Sunday, January 17, 2016

Sunday Edition

I have a problem completing sets.  Without fail, every time I think my work is done, and I go to slide the last card into it's sleeve in a nine pocket page, I find a blank space, sometimes two.  And I'll check my list and see it's either not listed or already checked and then I'll scratch my head and wonder how this happened.

The '81 Fernando there represents the final card I "needed" for the '81 Topps set.  This time it's actually complete.  It's the 3rd time I thought I had completed the set.  What makes it all the more frustrating was I know I've owned several copies of that card over the years, at times more than one.  In any event, the 1981 binder in my closet finally passed it's inspection, and I was able to mark it off on the cover of my need book.  I filled out my sportlots order (4 cards were the same price as 1 for shipping purposes) with the other three cards in the picture.  The Yount has long been one I've sought but always been scared off by the price, but finally indulged, as this seller had it for less than the price of a pack of 2015 Topps.
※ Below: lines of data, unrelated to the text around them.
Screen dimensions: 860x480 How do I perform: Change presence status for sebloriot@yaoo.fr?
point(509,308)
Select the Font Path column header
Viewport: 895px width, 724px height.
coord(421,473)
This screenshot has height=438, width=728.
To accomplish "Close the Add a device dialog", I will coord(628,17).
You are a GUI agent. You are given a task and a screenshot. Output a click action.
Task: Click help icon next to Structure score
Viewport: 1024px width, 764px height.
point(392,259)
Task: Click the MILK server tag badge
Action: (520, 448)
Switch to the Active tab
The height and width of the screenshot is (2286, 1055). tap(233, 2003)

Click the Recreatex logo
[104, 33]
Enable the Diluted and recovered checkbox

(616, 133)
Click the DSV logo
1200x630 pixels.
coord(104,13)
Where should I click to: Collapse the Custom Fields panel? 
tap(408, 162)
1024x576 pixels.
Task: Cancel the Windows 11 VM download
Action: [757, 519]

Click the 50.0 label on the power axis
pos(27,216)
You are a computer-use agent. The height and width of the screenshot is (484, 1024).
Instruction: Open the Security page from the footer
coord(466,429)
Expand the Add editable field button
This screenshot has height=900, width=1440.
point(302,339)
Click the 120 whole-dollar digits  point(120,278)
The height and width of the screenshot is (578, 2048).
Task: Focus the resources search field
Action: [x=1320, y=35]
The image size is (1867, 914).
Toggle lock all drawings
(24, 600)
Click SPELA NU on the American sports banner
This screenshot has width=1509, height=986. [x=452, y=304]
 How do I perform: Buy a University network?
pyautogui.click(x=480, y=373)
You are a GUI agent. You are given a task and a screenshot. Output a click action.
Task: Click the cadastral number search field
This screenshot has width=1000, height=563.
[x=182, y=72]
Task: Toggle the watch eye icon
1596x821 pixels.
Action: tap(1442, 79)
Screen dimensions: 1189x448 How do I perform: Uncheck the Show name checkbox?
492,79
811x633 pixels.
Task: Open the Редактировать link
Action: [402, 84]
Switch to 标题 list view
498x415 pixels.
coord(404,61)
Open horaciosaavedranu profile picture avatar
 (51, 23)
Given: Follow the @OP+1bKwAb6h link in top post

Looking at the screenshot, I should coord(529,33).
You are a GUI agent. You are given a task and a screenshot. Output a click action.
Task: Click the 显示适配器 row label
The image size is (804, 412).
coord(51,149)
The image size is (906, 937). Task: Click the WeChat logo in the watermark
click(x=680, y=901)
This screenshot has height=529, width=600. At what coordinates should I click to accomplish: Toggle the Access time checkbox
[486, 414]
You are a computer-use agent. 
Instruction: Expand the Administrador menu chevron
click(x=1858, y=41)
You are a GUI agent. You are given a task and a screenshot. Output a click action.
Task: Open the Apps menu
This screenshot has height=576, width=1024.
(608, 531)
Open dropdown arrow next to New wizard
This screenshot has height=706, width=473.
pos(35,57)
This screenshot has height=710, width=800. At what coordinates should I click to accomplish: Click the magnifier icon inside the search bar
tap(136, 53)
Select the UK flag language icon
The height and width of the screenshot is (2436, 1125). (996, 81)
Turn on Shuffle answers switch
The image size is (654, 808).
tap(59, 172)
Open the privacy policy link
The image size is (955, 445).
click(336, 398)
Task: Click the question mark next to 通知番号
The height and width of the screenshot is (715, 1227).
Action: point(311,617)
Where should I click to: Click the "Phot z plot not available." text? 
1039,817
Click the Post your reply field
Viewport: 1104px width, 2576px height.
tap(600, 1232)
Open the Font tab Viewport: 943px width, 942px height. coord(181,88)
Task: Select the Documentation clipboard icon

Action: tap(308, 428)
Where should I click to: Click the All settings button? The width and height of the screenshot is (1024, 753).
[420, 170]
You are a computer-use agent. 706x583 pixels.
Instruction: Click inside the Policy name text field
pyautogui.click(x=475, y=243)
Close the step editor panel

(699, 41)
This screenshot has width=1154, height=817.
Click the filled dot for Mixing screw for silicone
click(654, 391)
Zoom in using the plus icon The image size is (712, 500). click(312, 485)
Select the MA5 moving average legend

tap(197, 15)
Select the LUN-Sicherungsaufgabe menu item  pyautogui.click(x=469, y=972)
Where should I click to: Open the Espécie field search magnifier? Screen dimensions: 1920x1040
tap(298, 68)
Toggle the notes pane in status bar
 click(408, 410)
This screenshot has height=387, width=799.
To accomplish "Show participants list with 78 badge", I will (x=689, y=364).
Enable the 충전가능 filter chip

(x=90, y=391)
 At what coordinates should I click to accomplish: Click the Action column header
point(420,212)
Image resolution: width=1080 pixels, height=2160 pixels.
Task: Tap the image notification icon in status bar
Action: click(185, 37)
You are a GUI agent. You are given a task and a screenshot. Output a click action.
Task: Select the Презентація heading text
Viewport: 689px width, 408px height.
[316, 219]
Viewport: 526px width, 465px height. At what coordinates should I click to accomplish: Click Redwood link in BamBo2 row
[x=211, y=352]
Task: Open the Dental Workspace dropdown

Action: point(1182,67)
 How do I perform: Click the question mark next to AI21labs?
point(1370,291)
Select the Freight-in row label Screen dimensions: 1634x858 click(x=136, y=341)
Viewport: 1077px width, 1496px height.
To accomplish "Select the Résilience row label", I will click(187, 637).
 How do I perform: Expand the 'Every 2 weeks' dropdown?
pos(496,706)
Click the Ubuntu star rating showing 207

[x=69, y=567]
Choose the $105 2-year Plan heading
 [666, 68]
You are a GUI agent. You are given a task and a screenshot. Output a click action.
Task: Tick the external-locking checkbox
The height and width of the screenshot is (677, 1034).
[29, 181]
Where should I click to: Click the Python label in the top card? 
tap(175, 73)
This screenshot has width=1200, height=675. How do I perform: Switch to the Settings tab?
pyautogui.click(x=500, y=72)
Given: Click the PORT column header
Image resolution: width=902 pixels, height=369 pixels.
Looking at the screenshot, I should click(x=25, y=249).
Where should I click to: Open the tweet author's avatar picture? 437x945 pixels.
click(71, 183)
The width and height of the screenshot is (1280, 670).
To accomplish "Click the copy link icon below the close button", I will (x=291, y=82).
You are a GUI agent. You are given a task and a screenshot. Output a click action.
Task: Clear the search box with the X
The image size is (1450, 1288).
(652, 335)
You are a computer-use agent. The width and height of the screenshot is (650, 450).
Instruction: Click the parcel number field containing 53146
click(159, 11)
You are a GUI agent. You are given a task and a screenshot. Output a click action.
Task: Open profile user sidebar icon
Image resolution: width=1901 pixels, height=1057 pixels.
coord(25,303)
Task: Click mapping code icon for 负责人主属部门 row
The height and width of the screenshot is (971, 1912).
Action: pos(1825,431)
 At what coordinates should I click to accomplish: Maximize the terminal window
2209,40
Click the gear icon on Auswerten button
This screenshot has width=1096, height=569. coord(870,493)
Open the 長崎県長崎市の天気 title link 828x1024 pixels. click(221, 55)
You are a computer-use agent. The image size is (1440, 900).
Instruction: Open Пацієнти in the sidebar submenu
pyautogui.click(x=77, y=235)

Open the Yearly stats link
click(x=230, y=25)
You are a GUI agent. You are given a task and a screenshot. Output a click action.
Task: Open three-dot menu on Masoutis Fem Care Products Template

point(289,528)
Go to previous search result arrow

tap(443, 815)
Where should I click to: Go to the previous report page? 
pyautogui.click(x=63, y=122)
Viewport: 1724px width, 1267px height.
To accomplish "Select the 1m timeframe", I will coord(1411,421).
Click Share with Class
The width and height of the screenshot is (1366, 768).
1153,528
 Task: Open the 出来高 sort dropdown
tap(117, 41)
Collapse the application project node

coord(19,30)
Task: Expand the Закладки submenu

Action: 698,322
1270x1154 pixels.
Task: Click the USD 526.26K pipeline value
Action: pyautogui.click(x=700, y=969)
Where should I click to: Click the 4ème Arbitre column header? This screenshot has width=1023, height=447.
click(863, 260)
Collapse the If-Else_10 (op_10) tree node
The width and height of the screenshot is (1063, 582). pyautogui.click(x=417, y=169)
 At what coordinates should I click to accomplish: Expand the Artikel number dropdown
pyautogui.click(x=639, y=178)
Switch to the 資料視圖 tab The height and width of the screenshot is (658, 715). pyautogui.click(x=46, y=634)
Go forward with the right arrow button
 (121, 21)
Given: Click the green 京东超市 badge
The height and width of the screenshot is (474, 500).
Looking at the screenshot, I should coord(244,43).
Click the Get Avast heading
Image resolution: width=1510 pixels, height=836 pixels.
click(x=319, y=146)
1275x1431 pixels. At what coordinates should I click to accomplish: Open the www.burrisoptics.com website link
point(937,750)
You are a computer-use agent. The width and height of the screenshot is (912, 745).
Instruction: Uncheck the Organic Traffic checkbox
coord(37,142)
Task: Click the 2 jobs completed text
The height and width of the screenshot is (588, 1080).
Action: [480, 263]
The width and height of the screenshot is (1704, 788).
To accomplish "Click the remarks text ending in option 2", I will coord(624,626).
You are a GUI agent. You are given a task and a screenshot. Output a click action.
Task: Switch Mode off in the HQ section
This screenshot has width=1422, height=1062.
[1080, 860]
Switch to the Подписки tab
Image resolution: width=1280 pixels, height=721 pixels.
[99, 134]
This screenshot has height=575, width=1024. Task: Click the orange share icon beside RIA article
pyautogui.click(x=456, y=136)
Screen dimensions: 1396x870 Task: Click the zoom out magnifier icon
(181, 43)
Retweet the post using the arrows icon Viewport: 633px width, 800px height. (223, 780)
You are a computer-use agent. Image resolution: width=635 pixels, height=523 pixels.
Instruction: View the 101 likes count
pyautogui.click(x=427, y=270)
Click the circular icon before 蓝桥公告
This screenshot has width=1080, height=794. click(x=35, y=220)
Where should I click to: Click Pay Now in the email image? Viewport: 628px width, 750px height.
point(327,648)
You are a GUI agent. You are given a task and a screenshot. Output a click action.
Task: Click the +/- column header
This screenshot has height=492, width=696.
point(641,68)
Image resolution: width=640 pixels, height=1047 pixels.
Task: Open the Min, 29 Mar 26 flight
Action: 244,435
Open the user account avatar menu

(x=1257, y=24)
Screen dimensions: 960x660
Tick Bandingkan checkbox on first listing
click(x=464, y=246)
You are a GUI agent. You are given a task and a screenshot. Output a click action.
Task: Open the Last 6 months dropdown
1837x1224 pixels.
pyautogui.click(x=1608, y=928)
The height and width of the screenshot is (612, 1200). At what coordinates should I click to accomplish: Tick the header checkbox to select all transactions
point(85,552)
While seemingly always needing one more card is an annoyance of set collecting, the positives of set collecting far out weigh the negatives.  One of my favorite things about set collecting, especially the vintage stuff from before I was even born, is that it forces me to look at every card.  Which in turn, leads me to discovering a lot of great looking cards I likely never would have noticed otherwise.

The 1976 Topps Ed Crosby is one such card.  I love all the natural sunlight (reminds me of the Damn the Torpedoes record sleeve, the paper sleeve insert, not the cover), the inclusion of both dirt and grass in the background, and above all the uniforms (and stirrups are the perfect height and cut).  Everything about this card just screams 1976 to me, or at least, what I imagine 1976 was like.  Cleveland needs to bring these back these uniforms.  This is how you avoid the Chief Wahoo controversy.